§ **TASK REQUIREMENTS**
Restate the data exactly, with nothing altered.

§ **Data items**
+++

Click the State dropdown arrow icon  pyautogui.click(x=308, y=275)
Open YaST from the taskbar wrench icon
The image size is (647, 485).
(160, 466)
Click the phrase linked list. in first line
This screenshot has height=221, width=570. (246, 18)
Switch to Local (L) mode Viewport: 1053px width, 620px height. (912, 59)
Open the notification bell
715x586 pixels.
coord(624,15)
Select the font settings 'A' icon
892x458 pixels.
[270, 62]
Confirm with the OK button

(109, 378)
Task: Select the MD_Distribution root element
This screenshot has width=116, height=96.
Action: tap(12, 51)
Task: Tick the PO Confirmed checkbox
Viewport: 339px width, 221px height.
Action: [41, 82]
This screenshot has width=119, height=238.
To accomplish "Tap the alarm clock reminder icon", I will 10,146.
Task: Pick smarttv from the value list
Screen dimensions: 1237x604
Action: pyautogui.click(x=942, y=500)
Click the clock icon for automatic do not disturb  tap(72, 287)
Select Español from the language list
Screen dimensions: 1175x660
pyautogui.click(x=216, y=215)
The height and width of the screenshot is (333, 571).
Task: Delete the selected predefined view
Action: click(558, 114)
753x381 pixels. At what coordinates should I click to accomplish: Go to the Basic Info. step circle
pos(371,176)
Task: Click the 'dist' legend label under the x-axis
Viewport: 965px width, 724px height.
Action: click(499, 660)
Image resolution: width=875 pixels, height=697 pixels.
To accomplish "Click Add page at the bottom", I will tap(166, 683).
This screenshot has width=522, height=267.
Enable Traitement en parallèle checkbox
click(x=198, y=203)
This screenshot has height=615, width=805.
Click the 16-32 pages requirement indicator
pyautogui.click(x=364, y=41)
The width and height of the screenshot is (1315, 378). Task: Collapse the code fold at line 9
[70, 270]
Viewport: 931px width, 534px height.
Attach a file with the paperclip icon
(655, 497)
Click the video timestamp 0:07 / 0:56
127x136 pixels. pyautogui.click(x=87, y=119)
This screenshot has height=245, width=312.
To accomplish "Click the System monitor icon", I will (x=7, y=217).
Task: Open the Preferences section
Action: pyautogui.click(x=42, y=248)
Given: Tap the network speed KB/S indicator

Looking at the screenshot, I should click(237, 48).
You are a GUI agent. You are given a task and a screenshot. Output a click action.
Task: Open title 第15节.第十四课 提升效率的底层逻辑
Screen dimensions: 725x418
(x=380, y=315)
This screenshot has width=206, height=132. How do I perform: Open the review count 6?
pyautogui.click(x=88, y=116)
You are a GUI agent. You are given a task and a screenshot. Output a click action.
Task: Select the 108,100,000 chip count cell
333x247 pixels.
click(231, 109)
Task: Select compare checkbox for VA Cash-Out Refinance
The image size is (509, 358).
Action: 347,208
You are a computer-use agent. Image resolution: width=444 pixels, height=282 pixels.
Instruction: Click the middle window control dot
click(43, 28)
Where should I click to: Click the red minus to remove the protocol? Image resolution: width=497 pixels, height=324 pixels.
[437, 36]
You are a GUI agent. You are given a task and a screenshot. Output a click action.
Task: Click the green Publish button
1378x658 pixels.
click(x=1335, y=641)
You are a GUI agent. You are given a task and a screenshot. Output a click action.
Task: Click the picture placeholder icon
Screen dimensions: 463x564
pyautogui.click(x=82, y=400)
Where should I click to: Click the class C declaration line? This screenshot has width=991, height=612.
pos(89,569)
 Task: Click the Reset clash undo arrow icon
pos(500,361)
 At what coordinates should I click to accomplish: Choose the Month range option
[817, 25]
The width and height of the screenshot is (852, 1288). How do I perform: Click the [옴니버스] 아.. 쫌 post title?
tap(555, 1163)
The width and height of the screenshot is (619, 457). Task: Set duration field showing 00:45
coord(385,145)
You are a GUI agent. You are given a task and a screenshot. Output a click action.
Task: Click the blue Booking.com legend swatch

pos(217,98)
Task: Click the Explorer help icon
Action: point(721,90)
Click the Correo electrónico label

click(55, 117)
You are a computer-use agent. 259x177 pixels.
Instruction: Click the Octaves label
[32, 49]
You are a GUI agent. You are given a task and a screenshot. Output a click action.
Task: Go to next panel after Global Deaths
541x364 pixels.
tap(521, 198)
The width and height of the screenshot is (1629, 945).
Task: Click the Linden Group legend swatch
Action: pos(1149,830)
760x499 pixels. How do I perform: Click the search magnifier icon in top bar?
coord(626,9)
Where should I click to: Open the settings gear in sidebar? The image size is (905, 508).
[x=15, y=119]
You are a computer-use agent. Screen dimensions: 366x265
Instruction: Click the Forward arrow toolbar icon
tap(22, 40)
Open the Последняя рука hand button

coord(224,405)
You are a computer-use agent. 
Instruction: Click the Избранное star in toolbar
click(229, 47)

+++

§ **EXERCISE ANSWER**
Click the State dropdown arrow icon  pyautogui.click(x=308, y=275)
Open YaST from the taskbar wrench icon
The image size is (647, 485).
(160, 466)
Click the phrase linked list. in first line
This screenshot has height=221, width=570. (246, 18)
Switch to Local (L) mode Viewport: 1053px width, 620px height. (912, 59)
Open the notification bell
715x586 pixels.
coord(624,15)
Select the font settings 'A' icon
892x458 pixels.
[270, 62]
Confirm with the OK button

(109, 378)
Task: Select the MD_Distribution root element
This screenshot has width=116, height=96.
Action: tap(12, 51)
Task: Tick the PO Confirmed checkbox
Viewport: 339px width, 221px height.
Action: [41, 82]
This screenshot has width=119, height=238.
To accomplish "Tap the alarm clock reminder icon", I will 10,146.
Task: Pick smarttv from the value list
Screen dimensions: 1237x604
Action: pyautogui.click(x=942, y=500)
Click the clock icon for automatic do not disturb  tap(72, 287)
Select Español from the language list
Screen dimensions: 1175x660
pyautogui.click(x=216, y=215)
The height and width of the screenshot is (333, 571).
Task: Delete the selected predefined view
Action: click(558, 114)
753x381 pixels. At what coordinates should I click to accomplish: Go to the Basic Info. step circle
pos(371,176)
Task: Click the 'dist' legend label under the x-axis
Viewport: 965px width, 724px height.
Action: click(499, 660)
Image resolution: width=875 pixels, height=697 pixels.
To accomplish "Click Add page at the bottom", I will tap(166, 683).
This screenshot has width=522, height=267.
Enable Traitement en parallèle checkbox
click(x=198, y=203)
This screenshot has height=615, width=805.
Click the 16-32 pages requirement indicator
pyautogui.click(x=364, y=41)
The width and height of the screenshot is (1315, 378). Task: Collapse the code fold at line 9
[70, 270]
Viewport: 931px width, 534px height.
Attach a file with the paperclip icon
(655, 497)
Click the video timestamp 0:07 / 0:56
127x136 pixels. pyautogui.click(x=87, y=119)
This screenshot has height=245, width=312.
To accomplish "Click the System monitor icon", I will (x=7, y=217).
Task: Open the Preferences section
Action: pyautogui.click(x=42, y=248)
Given: Tap the network speed KB/S indicator

Looking at the screenshot, I should click(237, 48).
You are a GUI agent. You are given a task and a screenshot. Output a click action.
Task: Open title 第15节.第十四课 提升效率的底层逻辑
Screen dimensions: 725x418
(x=380, y=315)
This screenshot has width=206, height=132. How do I perform: Open the review count 6?
pyautogui.click(x=88, y=116)
You are a GUI agent. You are given a task and a screenshot. Output a click action.
Task: Select the 108,100,000 chip count cell
333x247 pixels.
click(231, 109)
Task: Select compare checkbox for VA Cash-Out Refinance
The image size is (509, 358).
Action: 347,208
You are a computer-use agent. Image resolution: width=444 pixels, height=282 pixels.
Instruction: Click the middle window control dot
click(43, 28)
Where should I click to: Click the red minus to remove the protocol? Image resolution: width=497 pixels, height=324 pixels.
[437, 36]
You are a GUI agent. You are given a task and a screenshot. Output a click action.
Task: Click the green Publish button
1378x658 pixels.
click(x=1335, y=641)
You are a GUI agent. You are given a task and a screenshot. Output a click action.
Task: Click the picture placeholder icon
Screen dimensions: 463x564
pyautogui.click(x=82, y=400)
Where should I click to: Click the class C declaration line? This screenshot has width=991, height=612.
pos(89,569)
 Task: Click the Reset clash undo arrow icon
pos(500,361)
 At what coordinates should I click to accomplish: Choose the Month range option
[817, 25]
The width and height of the screenshot is (852, 1288). How do I perform: Click the [옴니버스] 아.. 쫌 post title?
tap(555, 1163)
The width and height of the screenshot is (619, 457). Task: Set duration field showing 00:45
coord(385,145)
You are a GUI agent. You are given a task and a screenshot. Output a click action.
Task: Click the blue Booking.com legend swatch

pos(217,98)
Task: Click the Explorer help icon
Action: point(721,90)
Click the Correo electrónico label

click(55, 117)
You are a computer-use agent. 259x177 pixels.
Instruction: Click the Octaves label
[32, 49]
You are a GUI agent. You are given a task and a screenshot. Output a click action.
Task: Go to next panel after Global Deaths
541x364 pixels.
tap(521, 198)
The width and height of the screenshot is (1629, 945).
Task: Click the Linden Group legend swatch
Action: pos(1149,830)
760x499 pixels. How do I perform: Click the search magnifier icon in top bar?
coord(626,9)
Where should I click to: Open the settings gear in sidebar? The image size is (905, 508).
[x=15, y=119]
You are a computer-use agent. Screen dimensions: 366x265
Instruction: Click the Forward arrow toolbar icon
tap(22, 40)
Open the Последняя рука hand button

coord(224,405)
You are a computer-use agent. 
Instruction: Click the Избранное star in toolbar
click(229, 47)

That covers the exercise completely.